Caciques e lideranças Munduruku denunciam intervenção do governo federal para forçar construção de usina

Posted: August 12th, 2013 | Author: | Filed under: Mundurukania, Notícias Inflamáveis | Tags: , | Comments Off on Caciques e lideranças Munduruku denunciam intervenção do governo federal para forçar construção de usina

Fonte: http://www.cimi.org.br/site/pt-br/?system=news&conteudo_id=7073&action=read

Por Renato Santana,

de Brasília (DF)

Depois de intervenção protagonizada pelo Poder Público de Jacareacanga, município ao sul do estado do Pará, caciques e lideranças afirmam, em nota pública, que o povo Munduruku seguirá contrário à construção de usinas hidrelétricas no rio Tapajós, cujas águas cortam o território indígena e se barradas inundarão aldeias, áreas de subsistência e locais sagrados do povo.

Para as lideranças Munduruku, o governo federal e demais grupos interessados, que usam a prefeitura e os vereadores para dividir o povo e facilitar a entrada do projeto de usina hidrelétrica no Tapajós. “Querem colocar pessoas que são a favor (da usina) para ter o controle. Fizeram reunião para enviar relatório ao governo”, denuncia Jairo Saw, porta-voz do cacique geral Munduruku.
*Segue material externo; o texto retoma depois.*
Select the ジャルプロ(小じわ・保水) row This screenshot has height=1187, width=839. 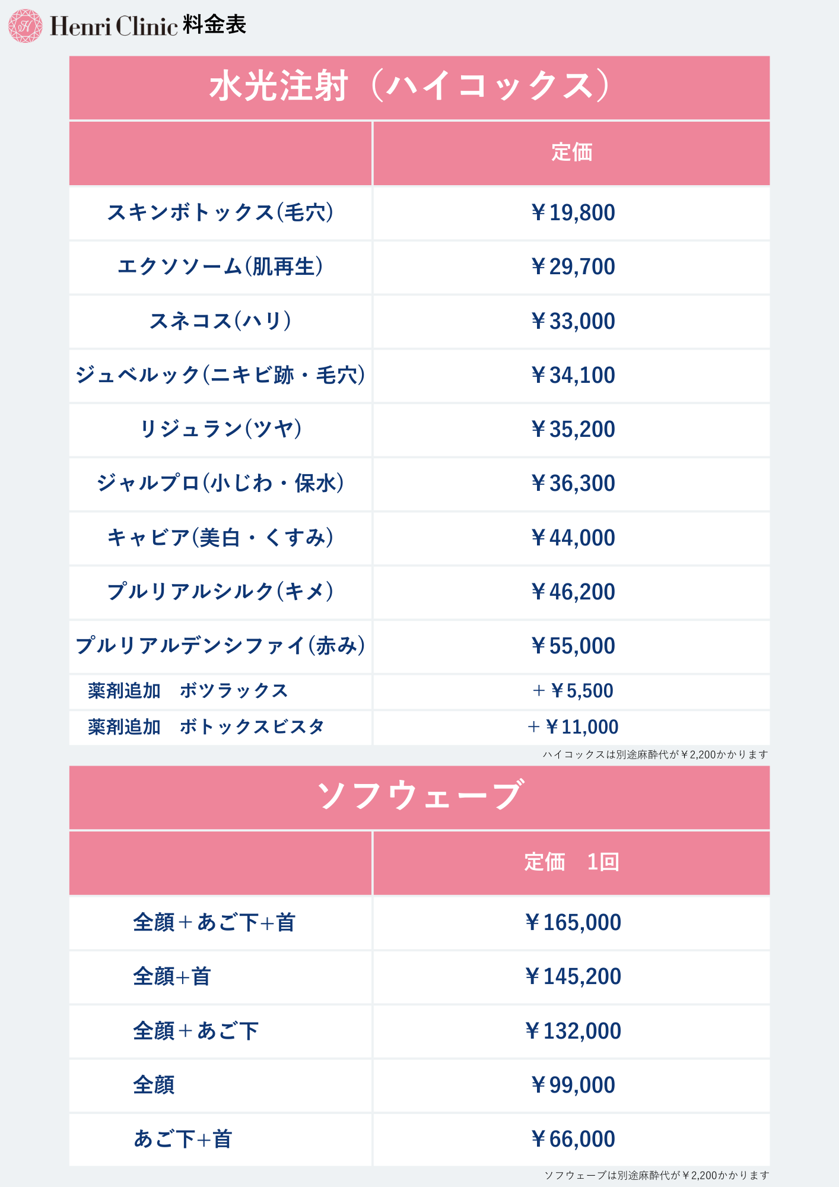click(420, 484)
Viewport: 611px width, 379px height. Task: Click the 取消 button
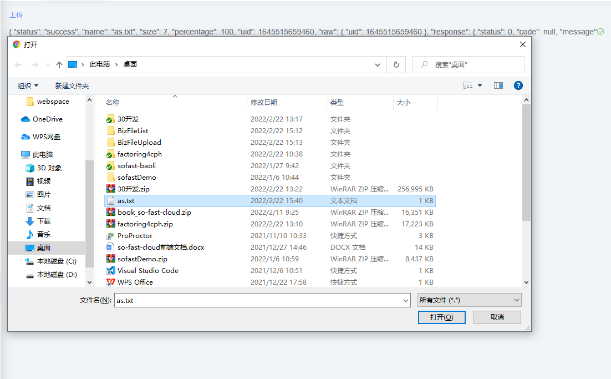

No último dia 3, uma reunião para avaliar o movimento de resistência aos projetos da usina foi convocada. Cerca de 83 caciques desceram das aldeias para Jacareacanga. “A pauta dizia que era para avaliar os últimos acontecimentos do movimento. Era para fortalecer a luta contra os grandes projetos e a organização dos Munduruku de uma forma geral”, explica Saw.
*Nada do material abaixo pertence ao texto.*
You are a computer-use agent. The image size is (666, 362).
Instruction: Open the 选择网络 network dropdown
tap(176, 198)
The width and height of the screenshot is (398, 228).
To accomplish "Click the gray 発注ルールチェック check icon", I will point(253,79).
Porém, o prefeito da cidade, Raulien Queiroz, filiado ao PT, policiais fortemente armados, vereadores e assessores políticos garantiram a inversão da pauta: o encontro passou a ser para mudar a direção da Associação Pusuru. Capangas proibiam registros fotográficos, quem chegasse era revistado e faixas contra o projeto hidrelétrico foram proibidas de serem abertas.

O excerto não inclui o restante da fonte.